CYTOMX THERAPEUTICS, INC.

(Exact name of Registrant as Specified in Its Charter)

 

 

 

Delaware   001-37587   27-3521219

(State or Other Jurisdiction

of Incorporation)

 

(Commission

File Number)

 

(IRS Employer

Identification No.)

 

151 Oyster Point Blvd.  
Suite 400  
South San Francisco, CA   94080
(Address of Principal Executive Offices)   (Zip Code)

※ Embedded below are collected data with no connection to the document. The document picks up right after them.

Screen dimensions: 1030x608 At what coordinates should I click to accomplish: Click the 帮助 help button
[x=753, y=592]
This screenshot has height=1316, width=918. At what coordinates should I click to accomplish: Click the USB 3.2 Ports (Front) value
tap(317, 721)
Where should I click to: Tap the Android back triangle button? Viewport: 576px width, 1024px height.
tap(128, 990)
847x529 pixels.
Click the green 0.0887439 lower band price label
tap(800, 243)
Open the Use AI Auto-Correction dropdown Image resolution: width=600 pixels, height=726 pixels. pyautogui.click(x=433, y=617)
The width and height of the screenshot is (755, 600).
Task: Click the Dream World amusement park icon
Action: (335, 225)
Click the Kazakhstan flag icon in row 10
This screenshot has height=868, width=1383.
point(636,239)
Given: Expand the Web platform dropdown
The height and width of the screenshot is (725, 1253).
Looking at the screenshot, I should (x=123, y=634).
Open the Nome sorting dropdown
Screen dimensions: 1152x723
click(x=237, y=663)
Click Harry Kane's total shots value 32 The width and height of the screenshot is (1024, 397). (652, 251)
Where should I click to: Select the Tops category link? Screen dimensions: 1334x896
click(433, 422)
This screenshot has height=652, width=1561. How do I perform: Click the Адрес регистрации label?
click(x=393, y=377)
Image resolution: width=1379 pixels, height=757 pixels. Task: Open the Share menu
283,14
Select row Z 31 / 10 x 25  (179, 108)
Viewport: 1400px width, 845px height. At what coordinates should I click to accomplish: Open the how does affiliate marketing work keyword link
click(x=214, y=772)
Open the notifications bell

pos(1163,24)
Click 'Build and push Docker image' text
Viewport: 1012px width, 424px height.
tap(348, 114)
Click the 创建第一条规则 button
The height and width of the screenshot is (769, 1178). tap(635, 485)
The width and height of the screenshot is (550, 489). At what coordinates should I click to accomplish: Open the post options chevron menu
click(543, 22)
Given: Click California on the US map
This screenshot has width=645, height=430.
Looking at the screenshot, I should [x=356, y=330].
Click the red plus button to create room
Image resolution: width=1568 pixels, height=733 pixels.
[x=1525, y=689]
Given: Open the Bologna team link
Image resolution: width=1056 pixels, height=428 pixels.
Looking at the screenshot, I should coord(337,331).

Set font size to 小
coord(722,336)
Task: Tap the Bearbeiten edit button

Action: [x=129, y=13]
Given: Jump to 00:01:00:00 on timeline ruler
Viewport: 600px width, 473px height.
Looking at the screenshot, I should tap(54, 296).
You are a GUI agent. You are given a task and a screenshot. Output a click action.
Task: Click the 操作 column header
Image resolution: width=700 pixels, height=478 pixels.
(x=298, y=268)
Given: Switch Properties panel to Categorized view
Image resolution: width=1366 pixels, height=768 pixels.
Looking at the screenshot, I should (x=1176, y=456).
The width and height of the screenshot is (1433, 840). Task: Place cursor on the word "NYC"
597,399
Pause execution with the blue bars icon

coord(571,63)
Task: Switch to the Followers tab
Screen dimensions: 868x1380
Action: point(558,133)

Registrant’s telephone number, including area code: (650) 515-3185

 

 

Check the appropriate box below if the Form 8-K filing is intended to simultaneously satisfy the filing obligation of the registrant under any of the following provisions:

 

Written communications pursuant to Rule 425 under the Securities Act (17 CFR 230.425)

 

Soliciting material pursuant to Rule 14a-12 under the Exchange Act (17 CFR 240.14a-12)

 

Pre-commencement communications pursuant to Rule 14d-2(b) under the Exchange Act (17 CFR 240.14d-2(b))

 

Pre-commencement communications pursuant to Rule 13e-4(c) under the Exchange Act (17 CFR 240.13e-4(c))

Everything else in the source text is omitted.